Real-life adventure and survival.  

--- The mighty ore carrier Edmund Fitzgerald steams desperately on its last crossing of Lake Superior -- only to sink so rapidly no one had time to cry out for help.

--- Divers on the bottom discovering a strange shipwreck -- a ghostly relic. What is onboard?

--- A tiny plywood boat struggles at its first crossing of the world's largest ocean

--- A leaking skiff with an old man in an ice storm searches for his lost partner

--- A home-built sailboat facing "The Storm of the Century"

--- An extreme sailor facing the North Atlantic in his new boat to qualify for the world's toughest sailboat race, the Vendee Globe.




"As in his previous books, like Wake of The Green Storm, Marlin Bree conveys a lasting impression of the sea as the principal actor in this frightening series of deadly sea dramas.


In Broken Seas, his current, gripping book, the sea and its accomplices, wind and temperature, have the power of a Greek drama thundering across a stage. Bree sets that stage for each of the book's six factual stories with a concise and perceptive personal Prologue.


For example, with the account of 62-year old Helmer Aakvik's daring attempt to rescue a young fisherman during an ice storm on the NW sector of Lake Superior, titled, 'The Old Man and The Inland Sea,' the author writes, 'I stared out into the menacing world of broken sea and sky. It was hard to imagine a man in a small, open boat setting out from here during an oncoming November ice storm. The rescuer... had fished these waters for many years and he knew what to expect. He went anyway.'


The same can be said for Bree. Faced with the daunting task of collecting, organizing and analyzing a myriad of records, interviews and theories, he went anyway --- and readers of Broken Seas will be grateful he did." -- review posted online.

At about 19:15, the Fitzgerald suddenly plunged toward the bottom 530 feet down, carrying all crew members with her. She remains intact going down, but when her bow stikes, the 729-foot vessel's cargo shifts and the hull breaks apart under the impact.(From Broken Seas: Illustration by Marlin Bree)

Hitting the bottom, the 253-foot aft section turns over, lying bottom side up. The 276-foot forward section sits upright,a s if ready to sail on. In between lies a junkyard. All of the crew perished in her fatal plunge. (From Broken Seas: Illustration by Marlin Bree)

"It is no accident that our history books are filled with adventures of the sea. Sailors and non-sailors alike are captivated by nautical stories. Marlin Bree's new book, Broken Seas, explains in gripping detail tales from both the Great Lakes and the ocean. When reading this book, you will feel like you are on board during some of the harshest calamities in recently history."
--Gary Jobson, internationally known sailor, author, TV America's Cup commentator and racing analyst

The lost schooner Alvin Clark floats on her own lines after being underwater for more than 100 years --- the most exciting, oldest, and most significant recovered shipwreck in North America. Read an excerpt at left.

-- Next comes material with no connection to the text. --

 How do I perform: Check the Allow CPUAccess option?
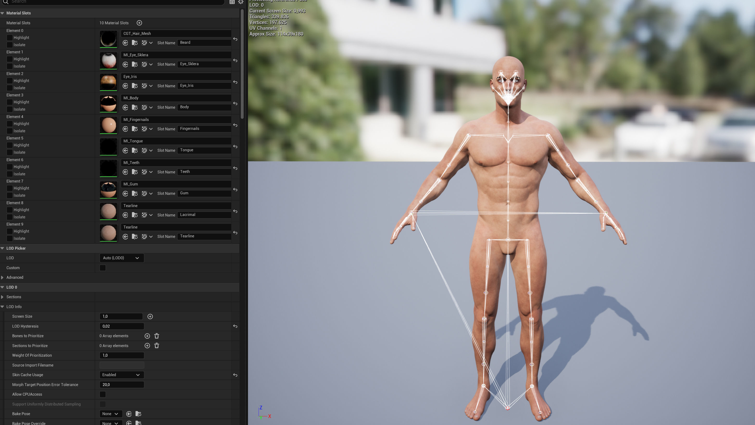tap(103, 394)
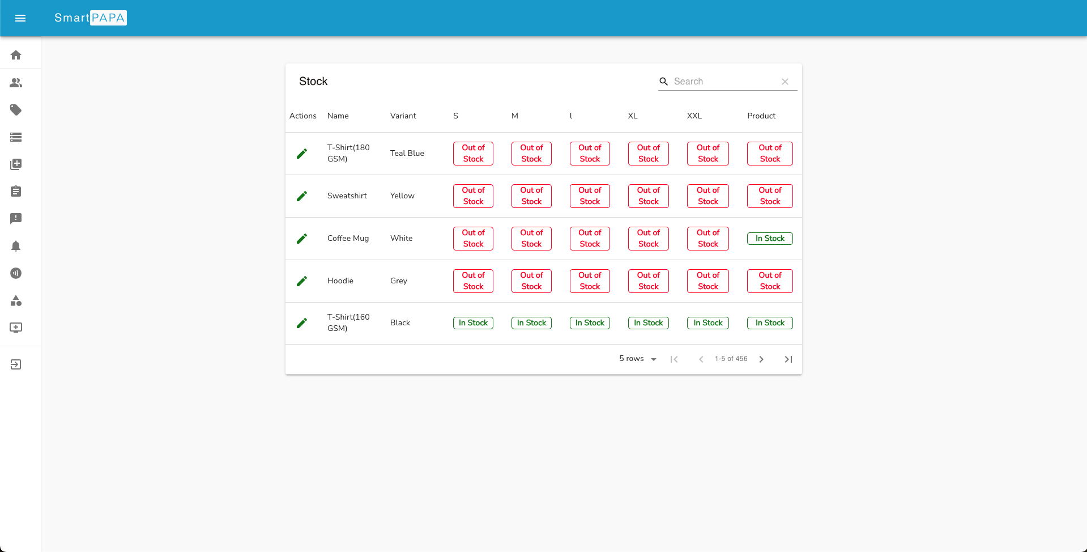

Broken Seas now has won seven awards, including from the hotly competitive Boating Writer's International award competition. A five-part excerpt, The Passion of Mike Plant, in Northern Breezes sailing magazine won a Certificate of Merit; an excerpt from The Old Man & the Inland Sea in Ensign magazine won a First Place Award; and the excerpt, The Day All Hell Broke Loose,in Ensign magazine won a Third Place award. This article went on to win the 2004 Grand Prize in Boating Writer's International writing contest -- the highest award BWI can bestow upon a boating writer. In 2007, the Ensign magazine article (excerpted from the Broken Seas chapter of the same name), entitled, The Old Man and the Inland Sea, won a First Place writing award in competition with other boating journalists. After judging the finalists in the competition, the judges presented the author BWI's Grand Prize in 2008. This means that the most coveted award in marine journalism, the Grand Prize of Boating Writers Internatonal was awarded to Marlin Bree for his magazine excerpts from Broken Seas. In 2010, two more awards were given to the author for The Old Man and the Inland Seas, which appeared in Lake Superior Magazine. One Bronze award in the General Feature category was from International Regional Magazine Association, presented in Branson, MO; the second award was from the Minnesota Magazine and Publishing Assocaiton, a bronze award in the Best Feature category, again for the Lake Superior Magazine article.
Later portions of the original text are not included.